● **GOAL**
Edit the records from their start up to and including the line containing "[x=123, y=160]", swapping "hashtag" for "tag" and keeping everything else the same. Leave the pictures out of your answer.

++++ SUPPLIED INFORMATION ++++

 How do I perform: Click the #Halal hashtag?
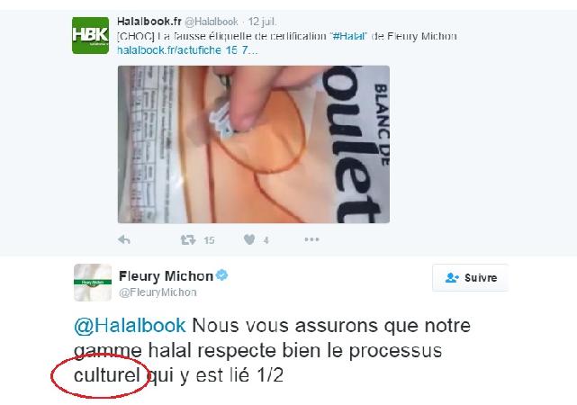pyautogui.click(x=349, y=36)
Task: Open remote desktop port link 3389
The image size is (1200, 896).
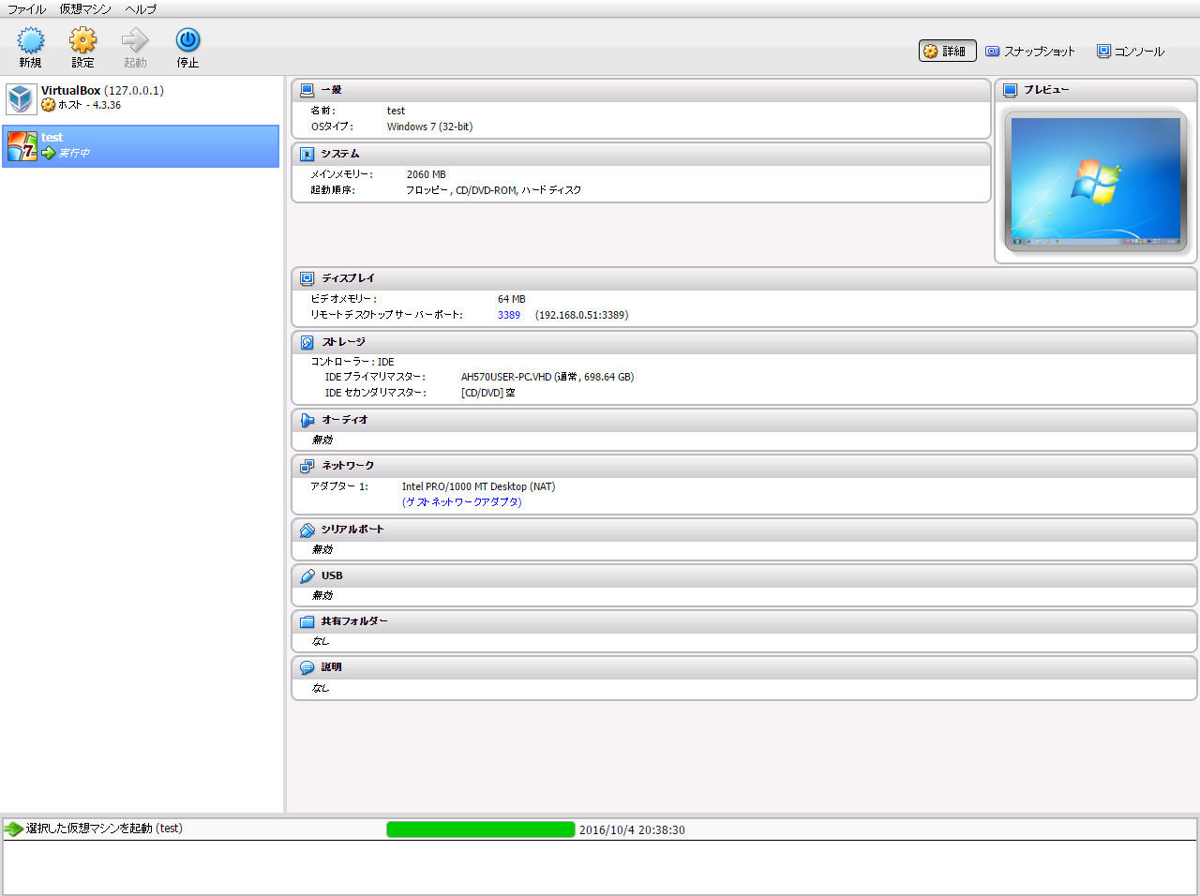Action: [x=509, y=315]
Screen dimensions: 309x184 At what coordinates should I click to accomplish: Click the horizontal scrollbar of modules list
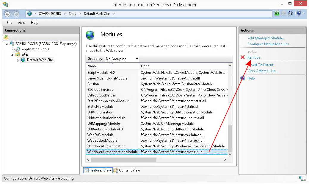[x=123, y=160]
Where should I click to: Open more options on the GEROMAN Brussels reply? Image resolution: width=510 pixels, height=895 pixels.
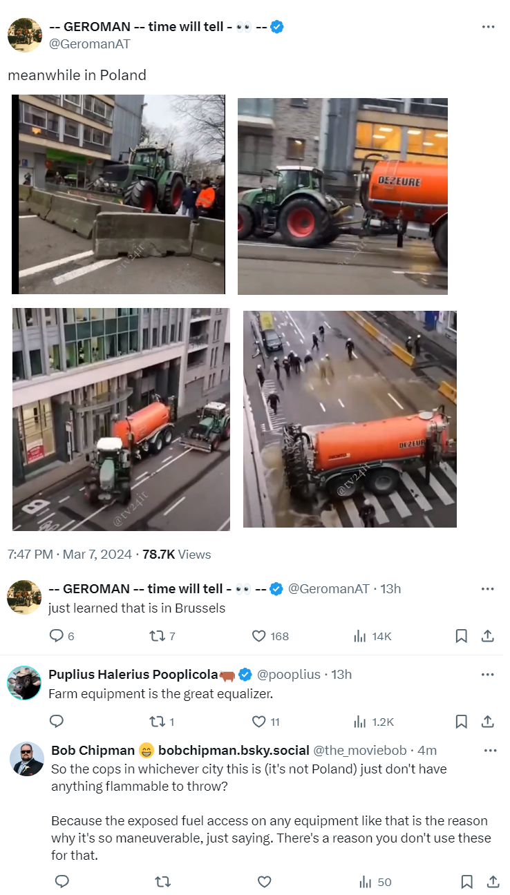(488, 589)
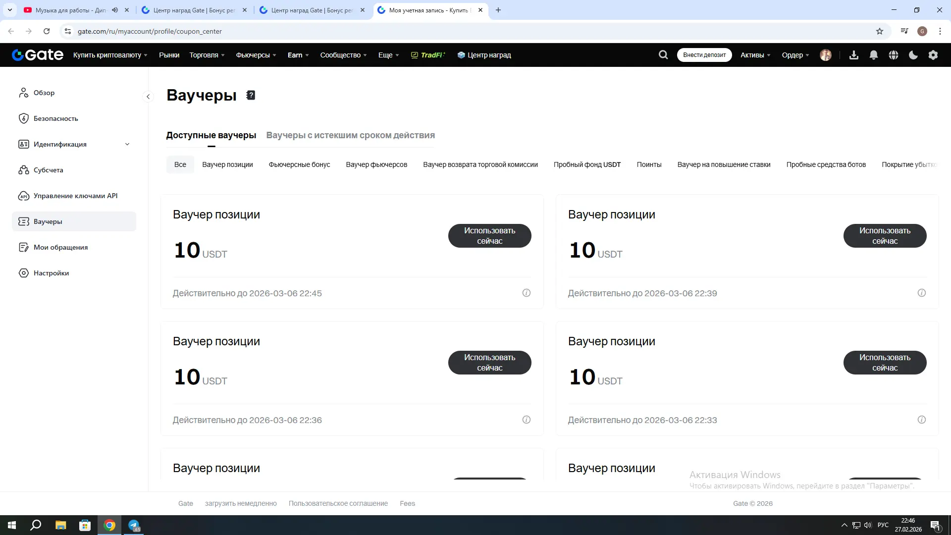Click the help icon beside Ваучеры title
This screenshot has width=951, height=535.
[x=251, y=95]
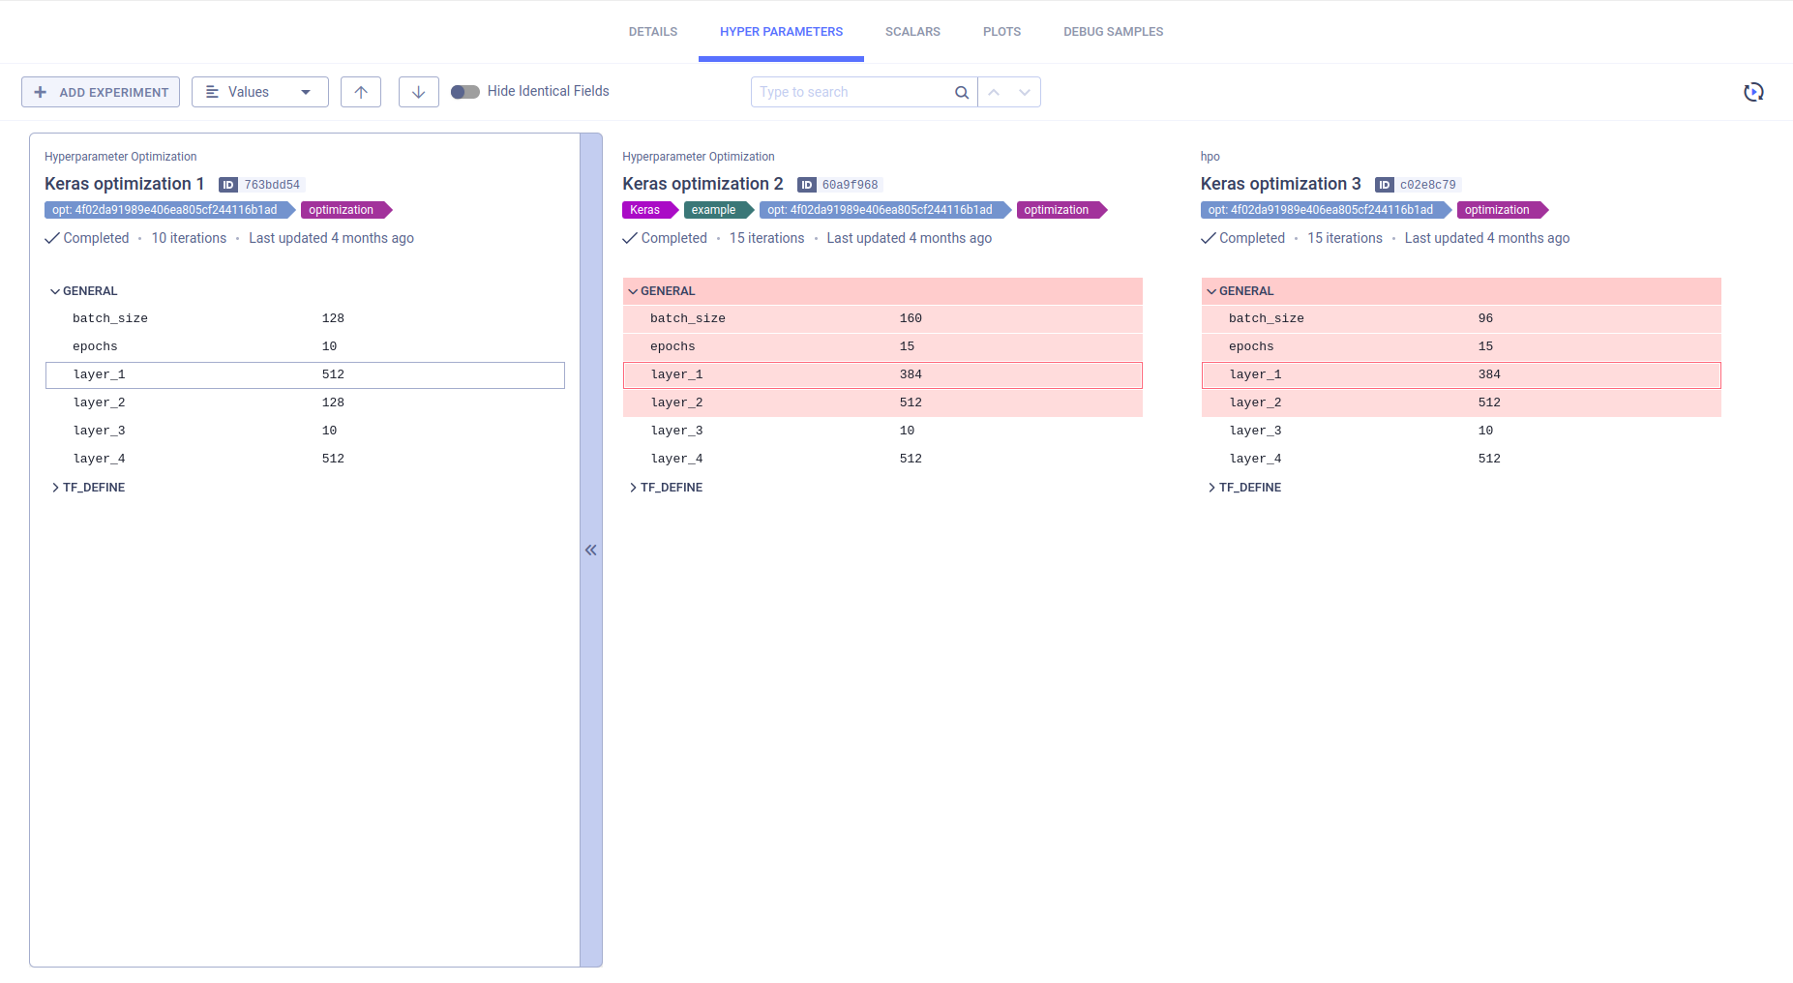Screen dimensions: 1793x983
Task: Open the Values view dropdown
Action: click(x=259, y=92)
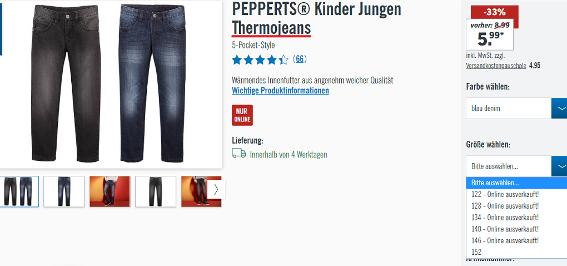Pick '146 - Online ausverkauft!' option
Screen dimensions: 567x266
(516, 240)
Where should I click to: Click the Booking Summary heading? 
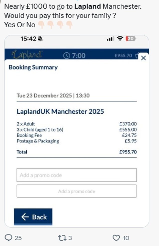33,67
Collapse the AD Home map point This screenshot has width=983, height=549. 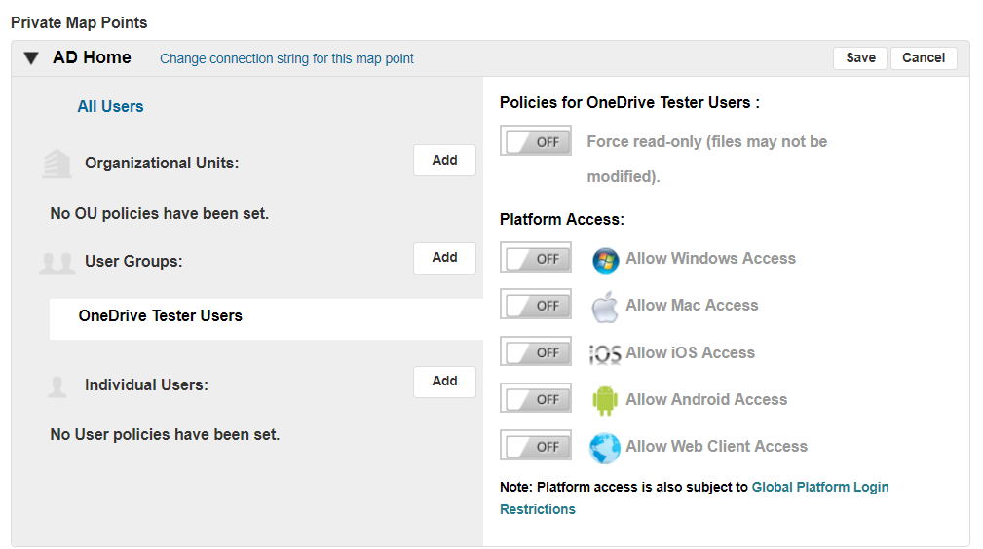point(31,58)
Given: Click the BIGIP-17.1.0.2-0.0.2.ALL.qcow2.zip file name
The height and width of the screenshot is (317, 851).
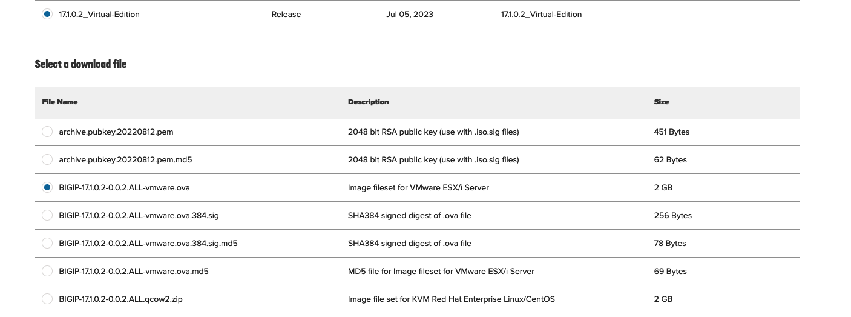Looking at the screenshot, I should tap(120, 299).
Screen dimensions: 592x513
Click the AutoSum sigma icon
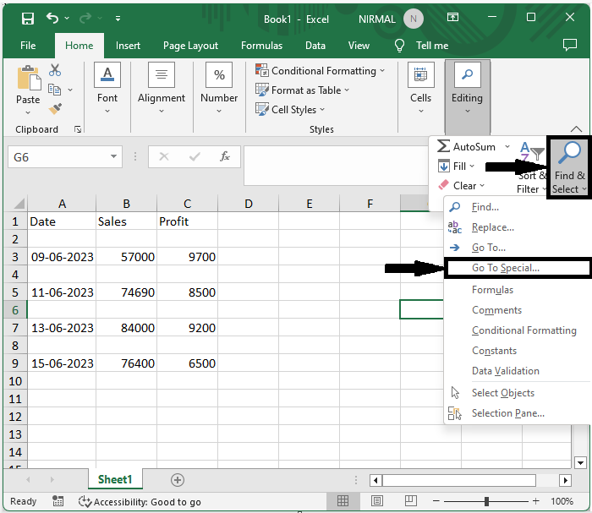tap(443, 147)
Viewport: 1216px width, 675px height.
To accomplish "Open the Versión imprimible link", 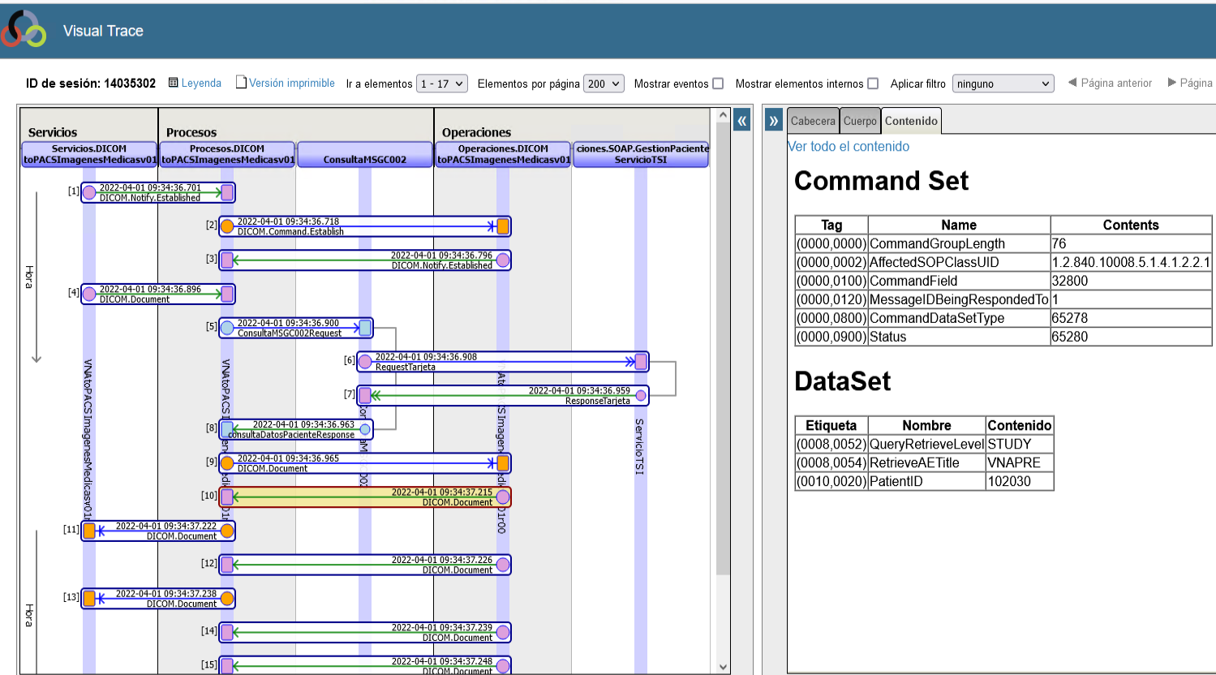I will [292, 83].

++++

● **OUTPUT BELOW**
 How do I perform: Click the #Halal tag?
pyautogui.click(x=349, y=36)
Task: Open remote desktop port link 3389
The image size is (1200, 896).
Action: [x=509, y=315]
Screen dimensions: 309x184 At what coordinates should I click to accomplish: Click the horizontal scrollbar of modules list
[x=123, y=160]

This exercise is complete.